[Question, possible BUG] Output of _TCNModule is a function of input_chunk_length, not output_chunk_length
Hello!
I've been working with the _TCNModule of the library, and only noticed now that the size of the output is the following shape:
x = x.view(batch_size, self.input_chunk_length, self.target_size, self.nr_params)
This strikes me as a bit odd; why would we want to produce target predictions for the past? In that case the model ought to just output the targets it has access to directly.
Best regards, Daniel
To be more specific, this is the part of the code I am referencing: https://github.com/unit8co/darts/blob/6096968537da2a6d45591692329fdbdea48b8829/darts/models/forecasting/tcn_model.py#L234-L248
The reason this is working right now is that input_chunk_length is passed as the length parameter in TCNModel:
https://github.com/unit8co/darts/blob/6096968537da2a6d45591692329fdbdea48b8829/darts/models/forecasting/tcn_model.py#L478-L493
But this means that losses are calculated based on entries not related to output_chunk_length.
After reading the documentation I noticed the following comment, which seems to indicate that this is intentional behavior: https://github.com/unit8co/darts/blob/6096968537da2a6d45591692329fdbdea48b8829/darts/models/forecasting/tcn_model.py#L177-L183
It seems different from other implementations of TCNs (https://github.com/locuslab/TCN for example).
The reason this could be a problem is that this indeed does result in the training losses being based on the targets of previous time steps. As a user, I don't particularly care for this I just want the model to be able to predict the future output_chunk_length number of targets accurately.
I would just like confirmation whether I've missed something, if I didn't miss anything I would be down to create a PR to try and change it.
Hi @DanielBergThomsen, and sorry for the late response.

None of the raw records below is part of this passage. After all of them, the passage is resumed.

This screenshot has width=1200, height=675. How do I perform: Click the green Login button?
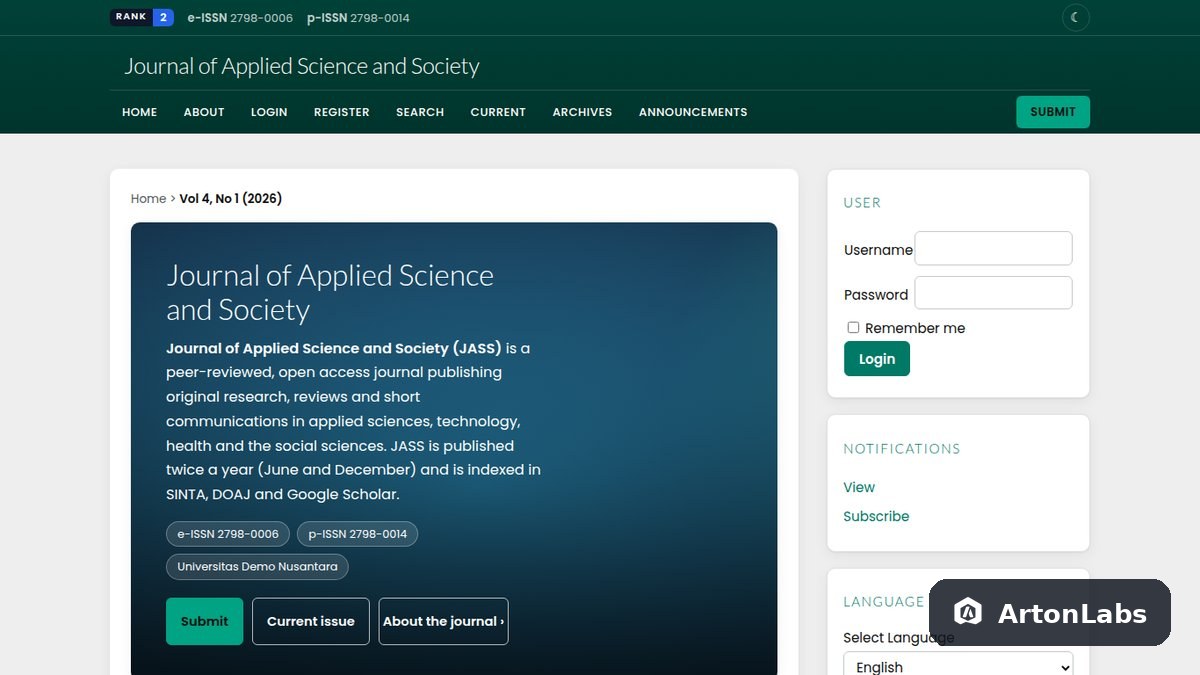coord(877,359)
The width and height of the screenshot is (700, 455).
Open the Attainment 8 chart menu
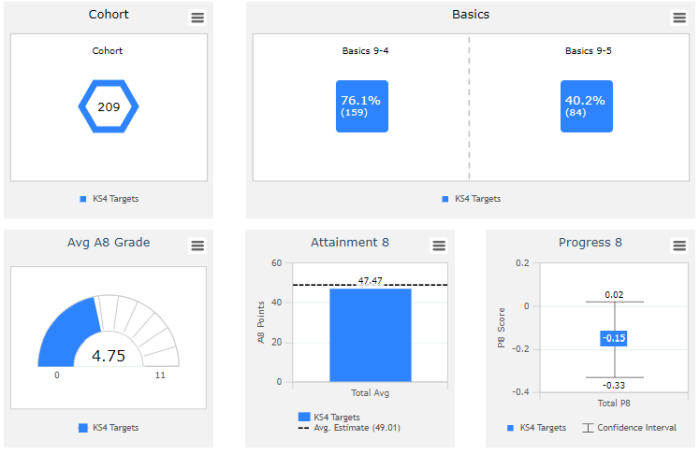pos(439,245)
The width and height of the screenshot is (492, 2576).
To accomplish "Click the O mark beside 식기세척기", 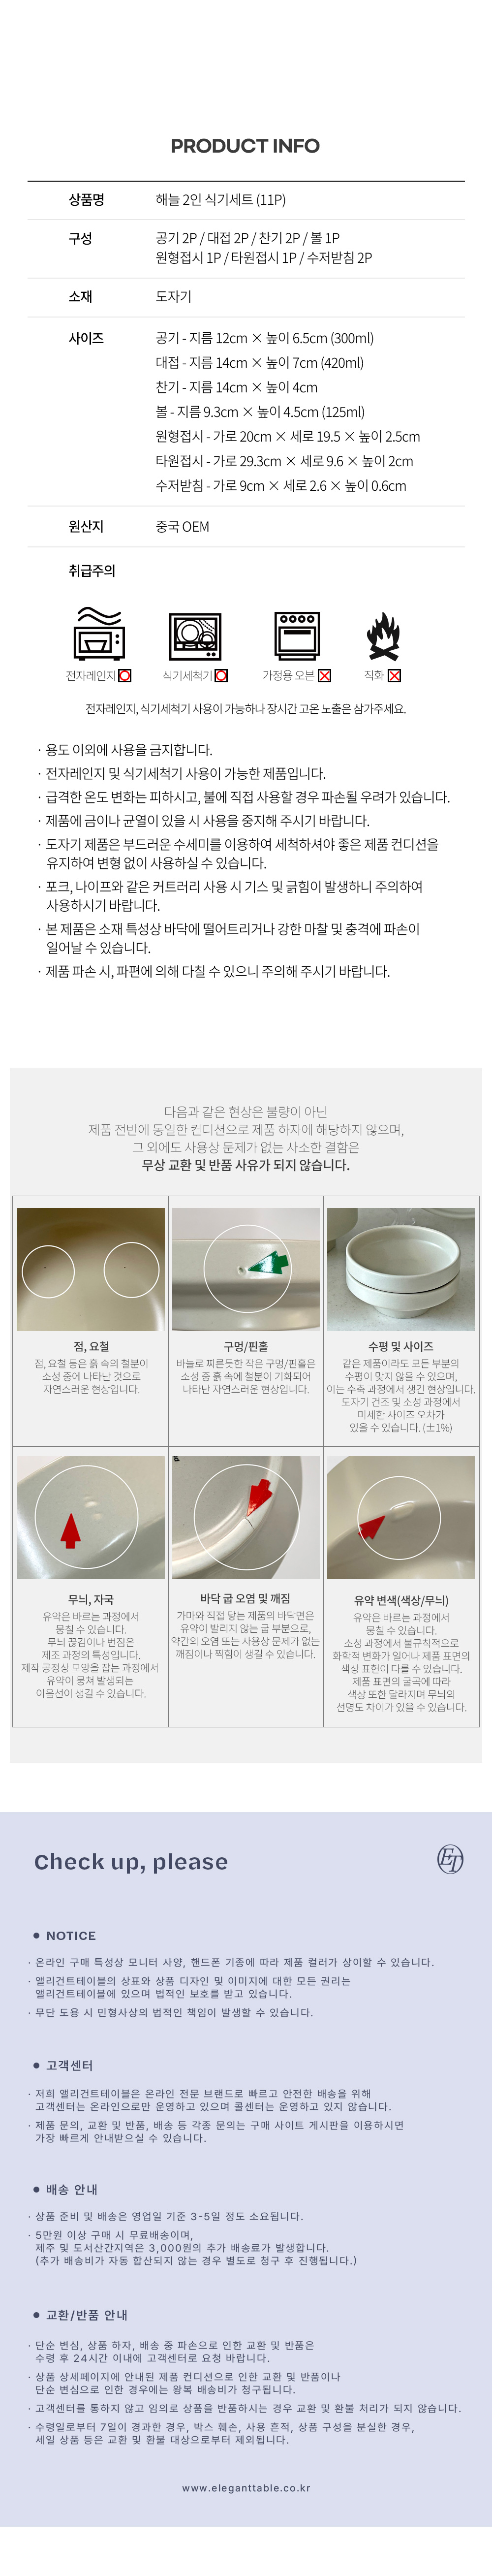I will [221, 676].
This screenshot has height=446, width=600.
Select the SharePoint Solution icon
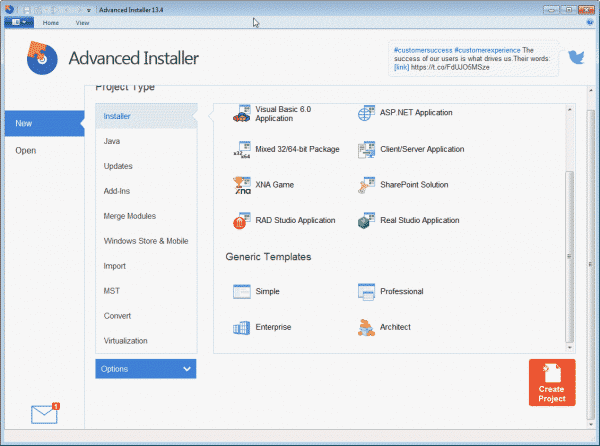pyautogui.click(x=365, y=185)
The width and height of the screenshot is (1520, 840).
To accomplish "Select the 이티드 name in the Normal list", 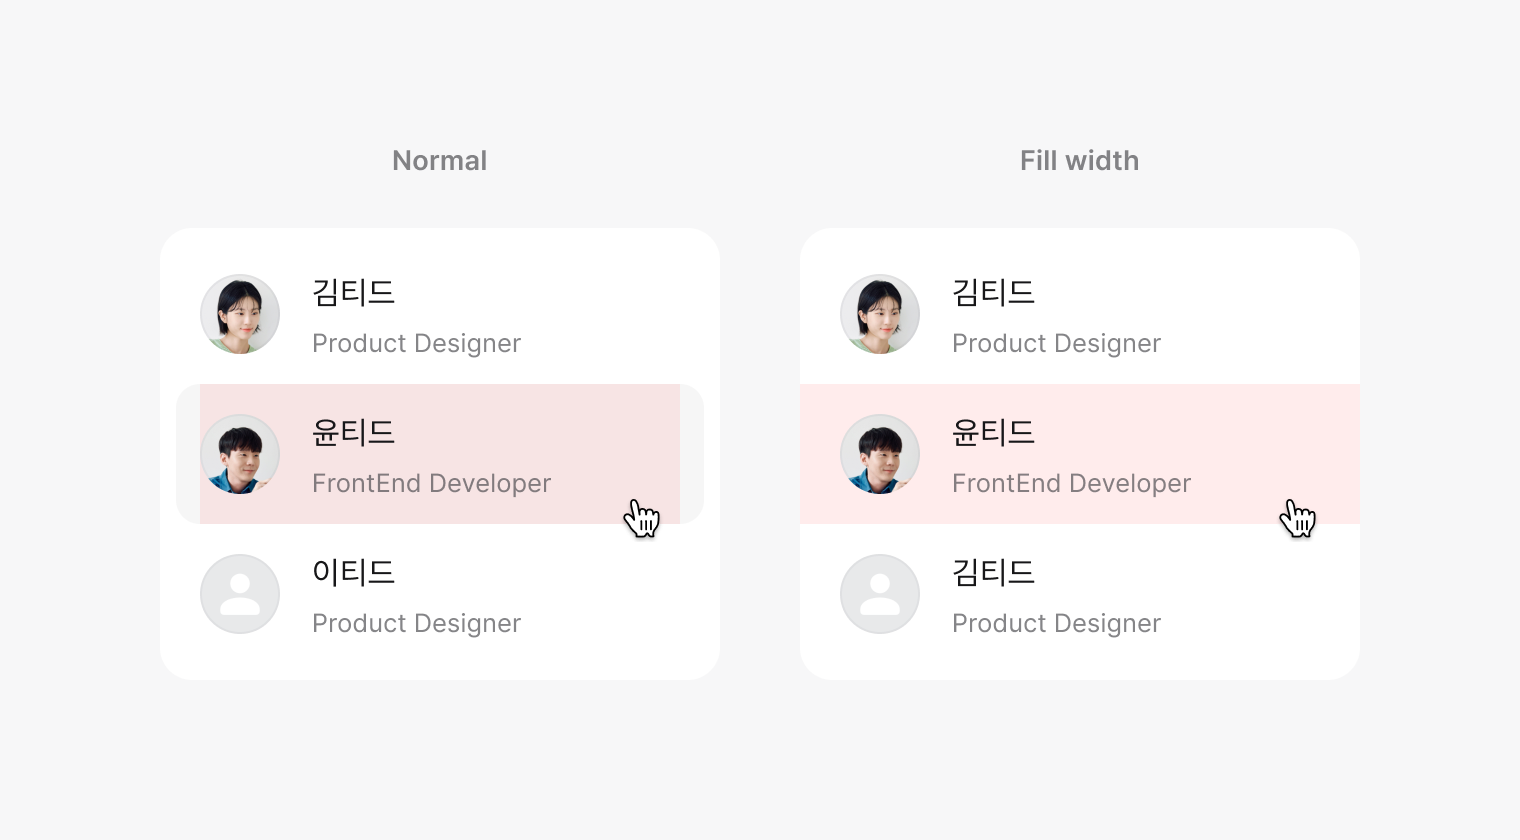I will (x=353, y=572).
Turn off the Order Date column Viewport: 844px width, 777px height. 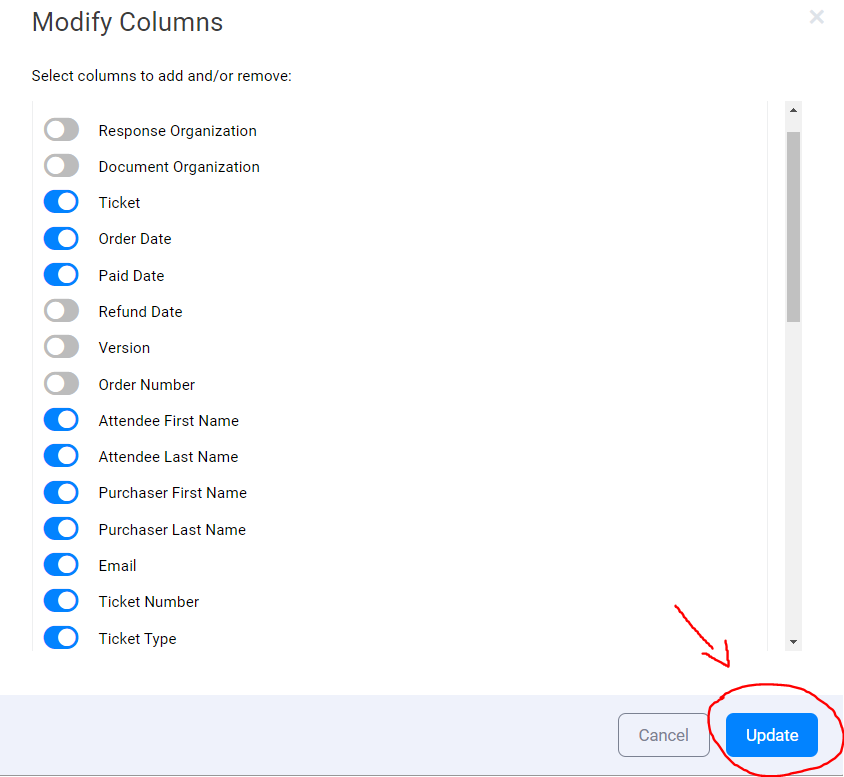point(61,238)
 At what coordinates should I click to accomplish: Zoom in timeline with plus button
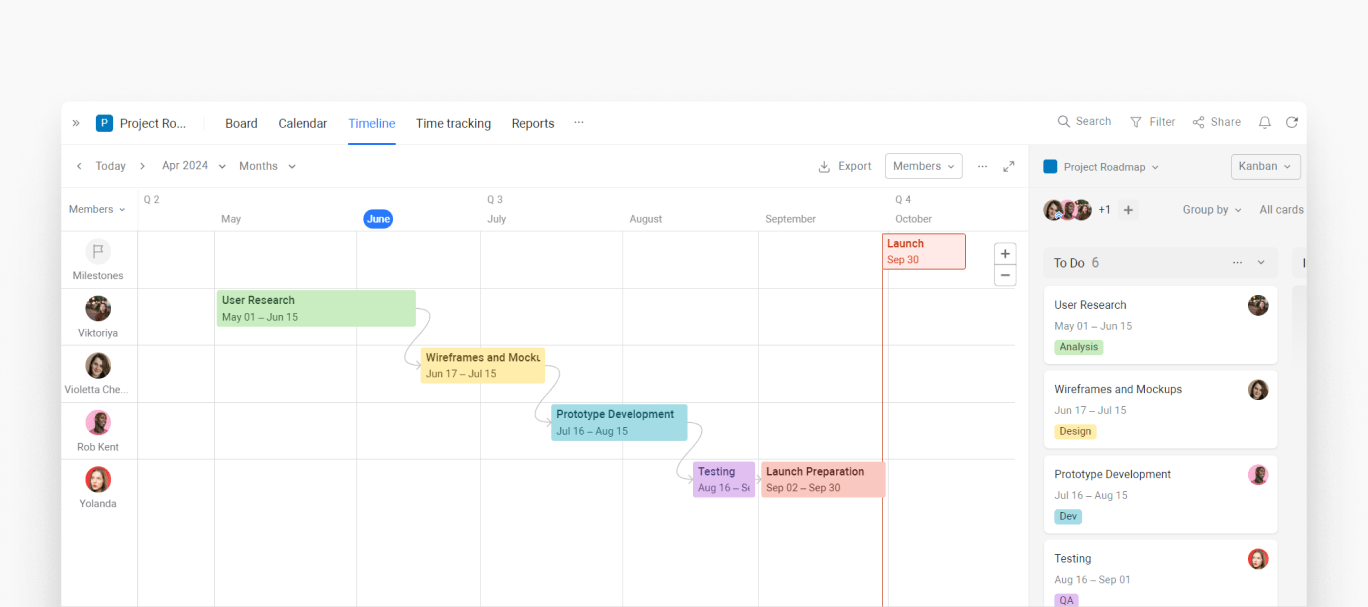coord(1005,254)
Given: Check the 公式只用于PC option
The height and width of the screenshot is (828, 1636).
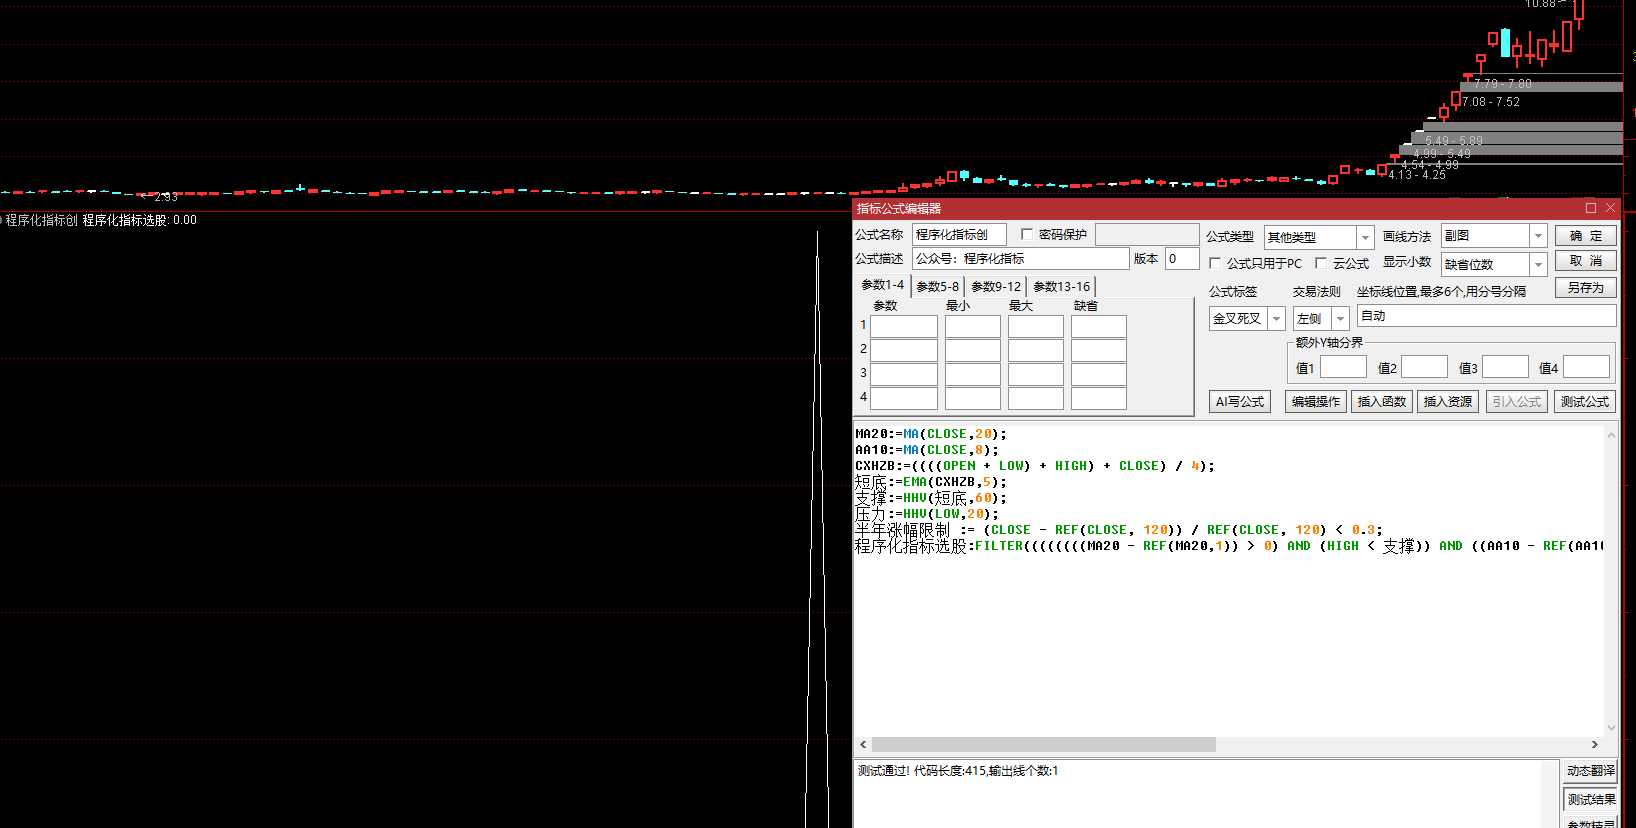Looking at the screenshot, I should 1215,263.
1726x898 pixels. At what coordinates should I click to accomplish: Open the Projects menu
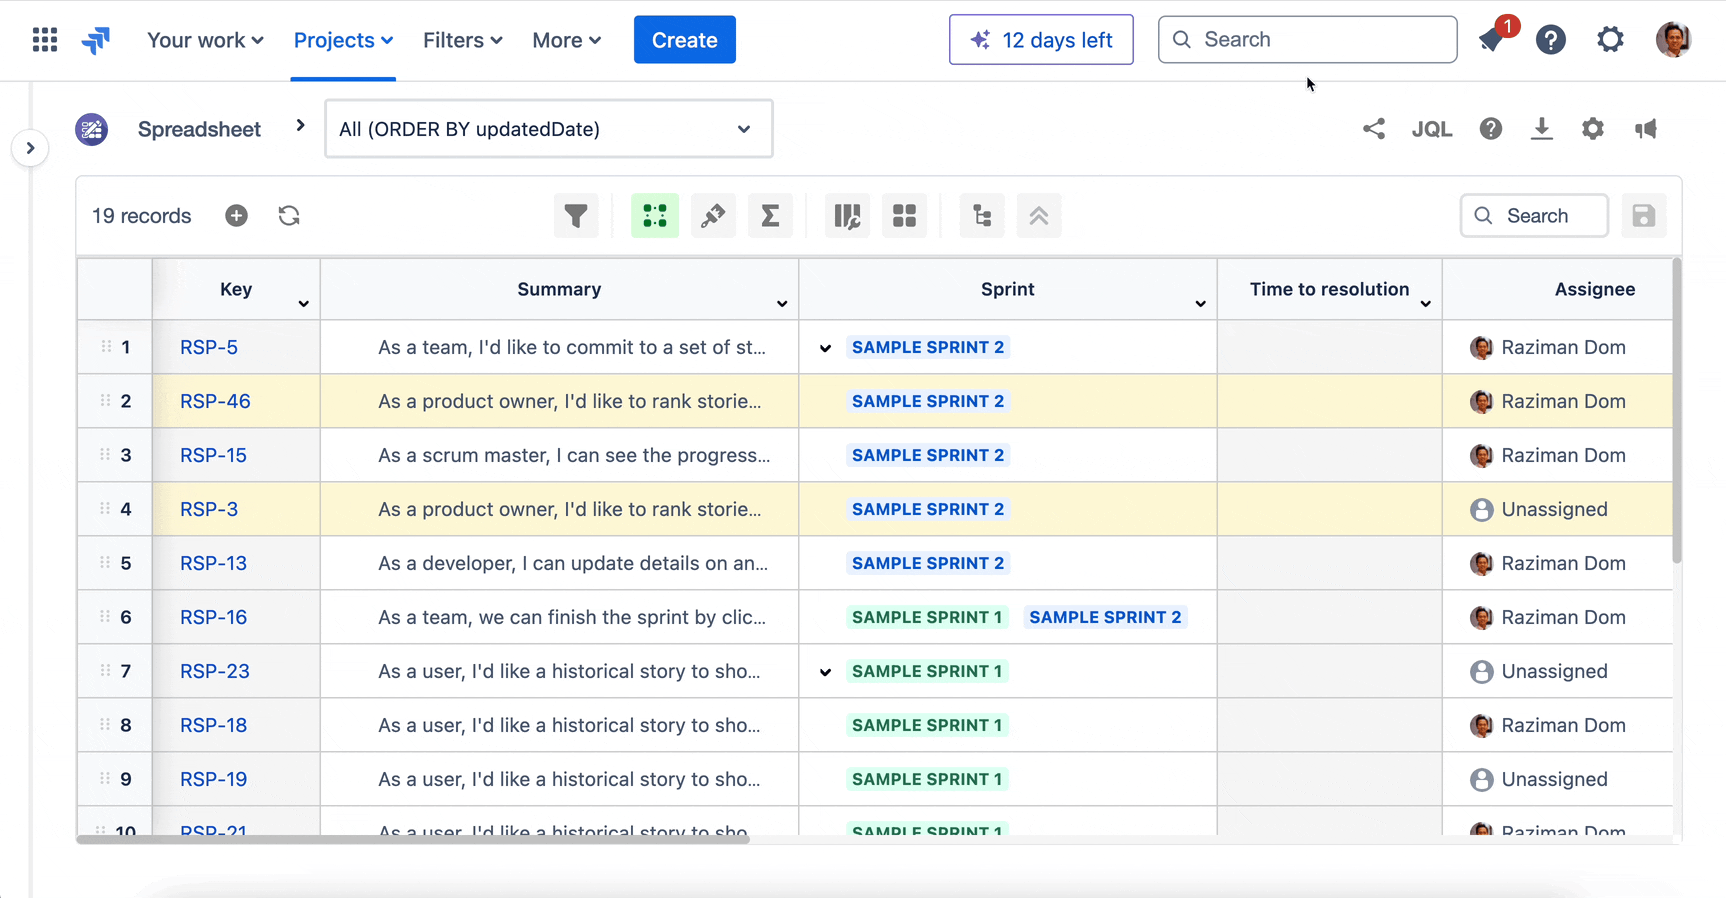click(343, 40)
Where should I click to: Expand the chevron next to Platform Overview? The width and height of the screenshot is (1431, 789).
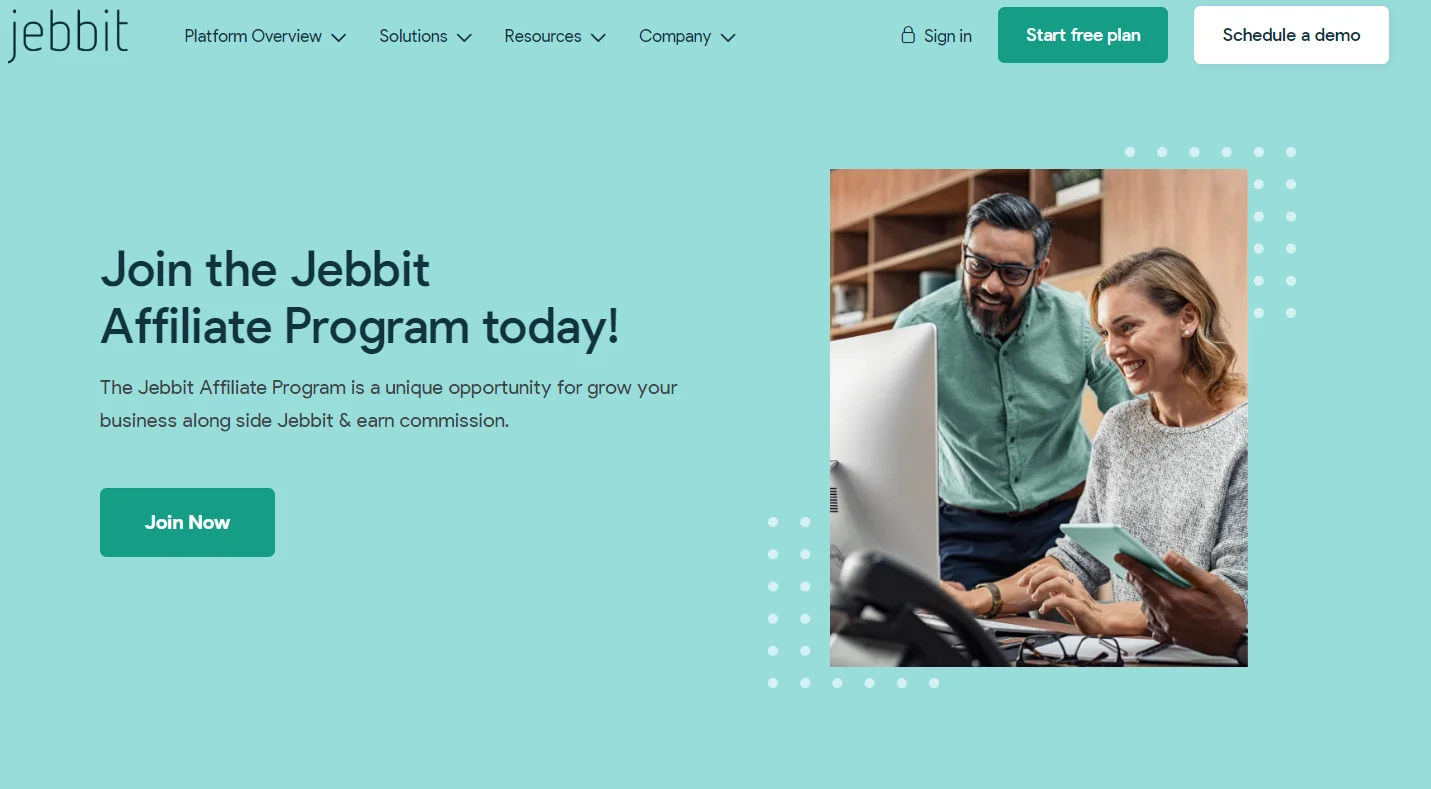click(x=339, y=37)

Thanks for opening this issue. I think you are right, the loss shouldn't be computed on the target values that were fed to the model as input.
I raised PR #2006 to address this. Feel free to review, or suggest changes if you thought of a different way of solving it.
Hi @DanielBergThomsen. While this might seem counter-intuitive, it should make sense given how the TCN model works and how its training data is structured.
The base TCN model (not specifically adapted to the forecasting use case) transforms a sequence of a given length into another sequence of the same length using causal convolutions. The way we adapt this to the forecasting use case is by shifting the output (target sequence) by the number of time steps we want to forecast (for more details check out our blog post https://unit8.com/resources/temporal-convolutional-networks-and-forecasting/). Because we use convolutions, the learned weights are the same regardless of which timestamp we are predicting. You can think of the convolutional kernel as learning to model the time series a given number of steps in advance, regardless of position. And, because the convolutions are causal, predictions are only dependent on datapoints that precede that time step. Thus, this kernel can be trained at any point in the time series, and it thus is ok to compute the loss on the whole sequence. There is a caveat: For the points at the beginning of the output sequence, a part of their input consists of zero-padding, so there is less learning happening there. But to utilize the data to its fullest extent, it still makes sense to train on them. As a side note, to my knowledge this is more or less how a lot of language transformers are trained as well.
When it comes to the actual prediction, however, we indeed only care about the last output_chunk_length timestamps of the output and disregard the rest.
TLDR: You didn't miss anything, this is intentional!